*** Begin section ***
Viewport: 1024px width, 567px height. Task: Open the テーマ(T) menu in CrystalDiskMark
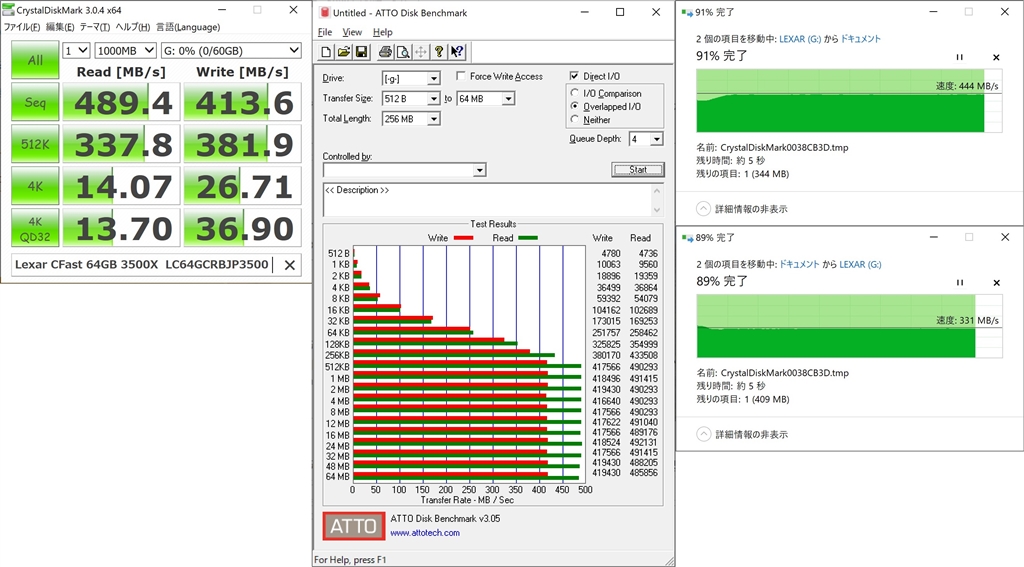(x=95, y=27)
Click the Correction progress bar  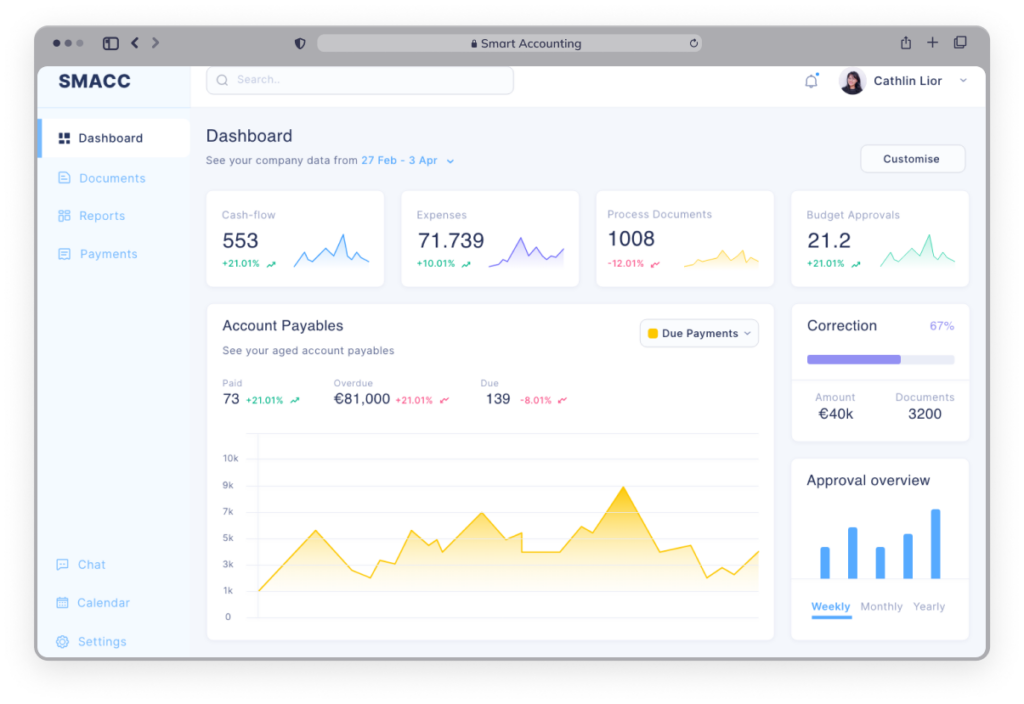880,359
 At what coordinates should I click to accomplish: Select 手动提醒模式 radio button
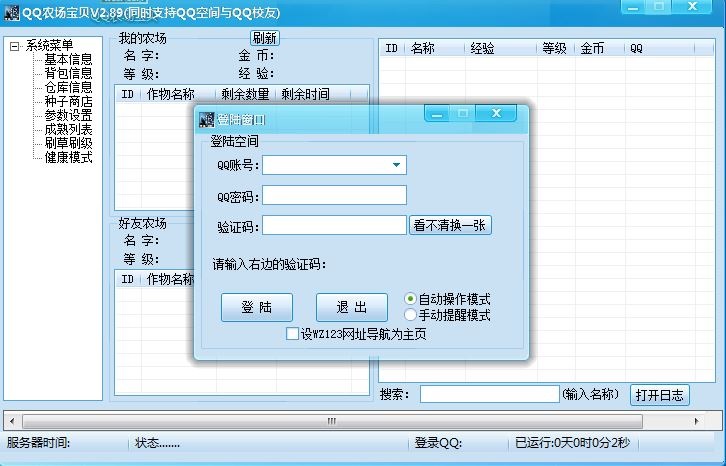pos(411,315)
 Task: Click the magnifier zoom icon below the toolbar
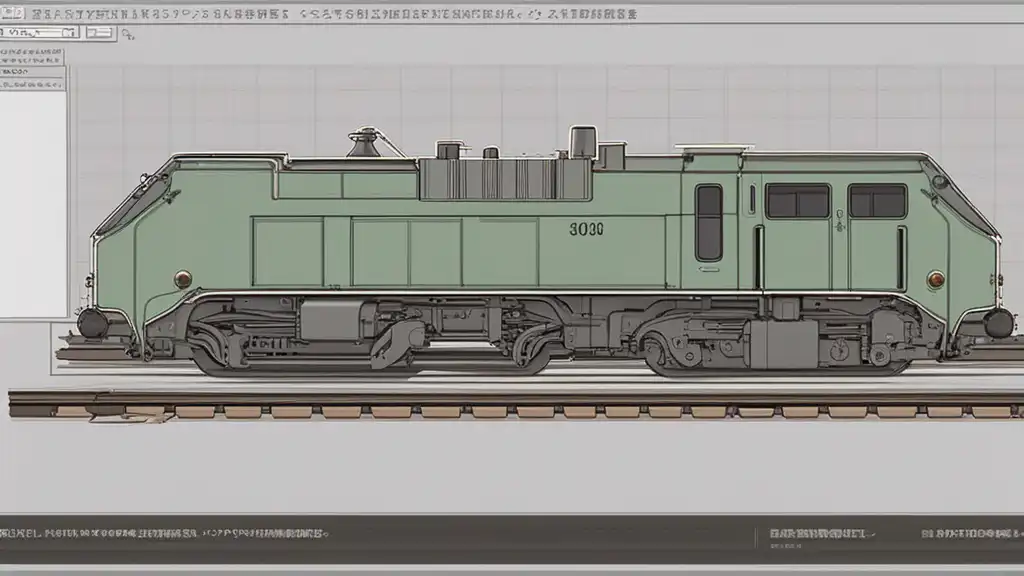coord(127,34)
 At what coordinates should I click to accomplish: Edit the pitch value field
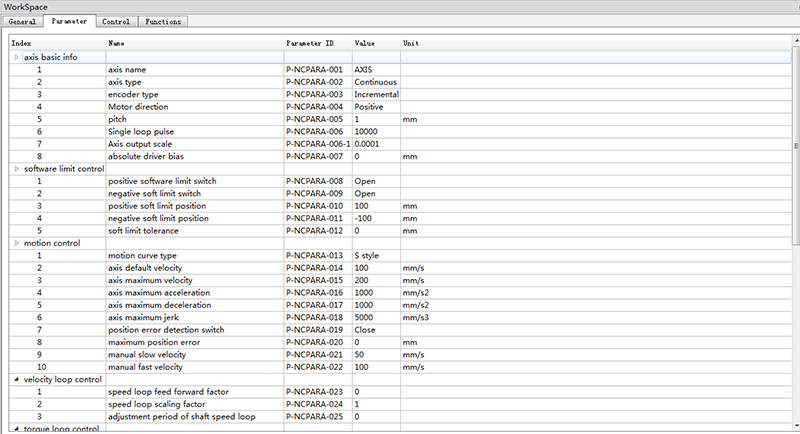coord(375,119)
*** End section ***
Problem requirements
Would you retype the lines from the line containing "At what coordinates should I click to accomplish: Select" to the final line of the entries above, exactly as given and without pictures?

Result
 At what coordinates should I click to accomplish: Select 手动提醒模式 radio button
pos(411,315)
 Task: Click the magnifier zoom icon below the toolbar
coord(127,34)
 At what coordinates should I click to accomplish: Edit the pitch value field
coord(375,119)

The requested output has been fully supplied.